### THE PROBLEM
Which lines of the data hold the word "menuitem"? Copy all of them.

--- RAW DATA Enclosed Below ---

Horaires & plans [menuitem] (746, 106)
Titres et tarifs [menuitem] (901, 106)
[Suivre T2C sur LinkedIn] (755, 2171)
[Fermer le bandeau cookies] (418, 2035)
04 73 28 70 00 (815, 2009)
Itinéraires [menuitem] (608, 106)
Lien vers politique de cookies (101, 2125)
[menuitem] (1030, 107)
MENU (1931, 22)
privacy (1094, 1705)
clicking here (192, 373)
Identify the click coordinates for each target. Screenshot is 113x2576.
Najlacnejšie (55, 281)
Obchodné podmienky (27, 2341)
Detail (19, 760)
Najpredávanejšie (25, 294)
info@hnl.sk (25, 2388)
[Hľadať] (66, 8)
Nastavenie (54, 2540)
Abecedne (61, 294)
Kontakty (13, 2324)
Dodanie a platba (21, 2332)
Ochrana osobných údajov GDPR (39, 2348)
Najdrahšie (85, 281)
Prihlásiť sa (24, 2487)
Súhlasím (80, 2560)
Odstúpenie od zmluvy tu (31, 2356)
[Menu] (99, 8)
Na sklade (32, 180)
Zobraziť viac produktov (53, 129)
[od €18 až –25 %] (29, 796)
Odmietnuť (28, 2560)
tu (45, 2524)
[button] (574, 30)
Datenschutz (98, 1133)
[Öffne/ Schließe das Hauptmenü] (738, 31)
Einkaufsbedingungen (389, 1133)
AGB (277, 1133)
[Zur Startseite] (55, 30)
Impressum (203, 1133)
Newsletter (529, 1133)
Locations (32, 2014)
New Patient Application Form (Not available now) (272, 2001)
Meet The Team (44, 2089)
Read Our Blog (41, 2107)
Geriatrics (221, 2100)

--- End of Enclosed RAW DATA ---

### WRITTEN ANSWER
Horaires & plans [menuitem] (746, 106)
Titres et tarifs [menuitem] (901, 106)
Itinéraires [menuitem] (608, 106)
[menuitem] (1030, 107)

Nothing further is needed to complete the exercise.